WASHINGTON — The Internal Revenue Service’s screening of groups seeking tax-exempt status was broader and lasted longer than has been previously disclosed, the new head of the agency acknowledged Monday.
Terms including “Israel,” “Progressive” and “Occupy” were used by agency workers to help pick groups for closer examination, according to an internal IRS document obtained by the Associated Press.
The IRS has been under fire since last month after admitting it targeted for tough examinations tea party and other conservative groups that wanted the tax-exempt designation.
While investigators have said that agency screening for those groups had stopped in May 2012, Monday’s revelations made it clear that screening for other kinds of organizations continued until earlier this month, when the agency’s new chief, Danny Werfel, says he discovered it and ordered it halted.
The IRS document said an investigation into why specific terms were included was still under way. It blamed the continued use of inappropriate criteria by screeners on “a lapse in judgment” by the agency’s former top officials. The document did not name the officials, but many top leaders have been replaced.
Democrats on the House Ways and Means Committee released 15 lists of terms that the IRS agency used and has provided to congressional investigators. Some of the lists, which evolved over time, used the terms “Progressive” and “Tea Party” and others including “Medical Marijuana,” “Occupied Territory Advocacy,” “Healthcare legislation,” “Newspaper Entities” and “Paying National Debt.”
The lists were dated between August 2010 and April 2013 — the month before the IRS targeting of conservative groups was revealed. They ranged from 11 pages to 17 pages but were heavily blacked out to protect sensitive taxpayer information.
Neither the IRS document obtained by the AP nor the 15 IRS lists of terms addressed how many progressive groups received close scrutiny or how the agency treated their requests. Dozens of conservative groups saw their applications experience lengthy delays, and they received unusually intrusive questions about their donors and other details that agency officials have conceded were inappropriate.
In a conference call with reporters, Werfel said that after becoming acting IRS chief last month, he discovered varied and improper terms on the lists and said screeners were still using them.
He did not specify what terms were on the lists, but said he suspended the use of all such lists immediately.

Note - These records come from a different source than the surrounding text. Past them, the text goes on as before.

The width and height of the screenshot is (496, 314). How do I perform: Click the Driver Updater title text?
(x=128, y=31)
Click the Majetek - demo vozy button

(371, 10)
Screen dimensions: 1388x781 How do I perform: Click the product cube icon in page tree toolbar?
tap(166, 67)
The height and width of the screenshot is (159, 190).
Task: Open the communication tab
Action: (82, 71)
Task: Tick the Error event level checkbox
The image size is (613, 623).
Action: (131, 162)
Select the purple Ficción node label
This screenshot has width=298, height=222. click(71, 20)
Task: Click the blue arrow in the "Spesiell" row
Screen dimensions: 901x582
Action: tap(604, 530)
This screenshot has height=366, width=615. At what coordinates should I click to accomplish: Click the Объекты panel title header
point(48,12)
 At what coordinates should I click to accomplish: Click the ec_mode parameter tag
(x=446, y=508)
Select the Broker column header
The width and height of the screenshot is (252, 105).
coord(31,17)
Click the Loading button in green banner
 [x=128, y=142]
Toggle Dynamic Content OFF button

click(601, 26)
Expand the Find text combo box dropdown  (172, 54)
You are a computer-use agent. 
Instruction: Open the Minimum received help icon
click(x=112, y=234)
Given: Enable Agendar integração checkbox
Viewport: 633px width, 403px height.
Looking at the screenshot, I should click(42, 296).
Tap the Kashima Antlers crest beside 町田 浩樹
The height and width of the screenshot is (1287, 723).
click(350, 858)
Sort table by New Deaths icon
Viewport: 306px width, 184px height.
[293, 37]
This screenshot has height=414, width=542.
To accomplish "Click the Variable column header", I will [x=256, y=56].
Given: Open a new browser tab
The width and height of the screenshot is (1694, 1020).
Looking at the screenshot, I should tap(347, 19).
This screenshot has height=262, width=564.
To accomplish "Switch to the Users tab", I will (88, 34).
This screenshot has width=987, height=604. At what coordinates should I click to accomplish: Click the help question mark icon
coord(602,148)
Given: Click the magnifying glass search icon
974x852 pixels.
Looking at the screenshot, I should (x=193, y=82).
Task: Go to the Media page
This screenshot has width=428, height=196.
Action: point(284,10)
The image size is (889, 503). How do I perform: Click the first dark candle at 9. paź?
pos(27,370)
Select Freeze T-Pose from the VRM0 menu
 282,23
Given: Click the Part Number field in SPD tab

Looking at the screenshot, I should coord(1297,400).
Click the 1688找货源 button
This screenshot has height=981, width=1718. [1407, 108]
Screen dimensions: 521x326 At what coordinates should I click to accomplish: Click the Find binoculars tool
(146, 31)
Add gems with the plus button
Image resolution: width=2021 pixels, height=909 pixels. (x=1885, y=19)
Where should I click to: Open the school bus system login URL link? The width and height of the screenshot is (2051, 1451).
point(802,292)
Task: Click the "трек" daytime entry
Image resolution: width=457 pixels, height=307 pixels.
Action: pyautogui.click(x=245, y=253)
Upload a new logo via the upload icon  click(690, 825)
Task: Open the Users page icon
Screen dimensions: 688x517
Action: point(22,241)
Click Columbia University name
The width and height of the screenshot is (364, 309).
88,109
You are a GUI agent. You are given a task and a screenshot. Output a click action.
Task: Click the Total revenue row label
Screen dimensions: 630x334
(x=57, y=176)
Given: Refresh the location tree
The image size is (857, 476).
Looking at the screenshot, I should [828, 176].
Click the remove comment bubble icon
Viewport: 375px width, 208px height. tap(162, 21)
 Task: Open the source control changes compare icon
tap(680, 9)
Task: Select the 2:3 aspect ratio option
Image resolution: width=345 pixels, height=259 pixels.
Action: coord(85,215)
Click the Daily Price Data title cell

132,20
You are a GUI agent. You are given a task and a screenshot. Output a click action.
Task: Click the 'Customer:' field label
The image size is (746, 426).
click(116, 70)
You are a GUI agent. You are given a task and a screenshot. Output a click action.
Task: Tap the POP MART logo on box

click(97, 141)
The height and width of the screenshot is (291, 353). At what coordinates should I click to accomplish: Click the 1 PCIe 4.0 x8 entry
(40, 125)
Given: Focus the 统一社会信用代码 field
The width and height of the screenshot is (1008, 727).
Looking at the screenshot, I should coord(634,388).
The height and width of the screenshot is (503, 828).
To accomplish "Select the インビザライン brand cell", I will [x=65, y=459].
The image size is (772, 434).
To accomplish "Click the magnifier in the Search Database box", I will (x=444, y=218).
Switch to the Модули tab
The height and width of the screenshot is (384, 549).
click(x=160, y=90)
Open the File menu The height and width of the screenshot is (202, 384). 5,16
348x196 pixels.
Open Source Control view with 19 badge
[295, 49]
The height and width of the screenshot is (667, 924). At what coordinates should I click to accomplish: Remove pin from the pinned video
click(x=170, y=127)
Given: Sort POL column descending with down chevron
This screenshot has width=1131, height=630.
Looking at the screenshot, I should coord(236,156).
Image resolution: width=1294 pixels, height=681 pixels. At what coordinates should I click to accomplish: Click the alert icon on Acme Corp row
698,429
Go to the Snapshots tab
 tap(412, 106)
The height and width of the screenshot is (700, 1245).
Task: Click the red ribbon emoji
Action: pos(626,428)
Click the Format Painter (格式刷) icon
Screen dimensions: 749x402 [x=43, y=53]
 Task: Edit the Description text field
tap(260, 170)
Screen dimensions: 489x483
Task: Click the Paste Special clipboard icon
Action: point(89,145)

Lists from April 2013 that were released included the terms “Paying National Debt” and “Green Energy Organizations.”
“There was a wide-ranging set of categories and cases that spanned a broad spectrum” on the lists, Werfel said. He said that his aides found those lists contained “inappropriate criteria that was in use.”
Werfel ordered a halt in the use of spreadsheets listing the terms — called BOLO lists for “be on the lookout” for — on June 12 and formalized their suspension with a June 20 written order, according to the IRS document the AP obtained.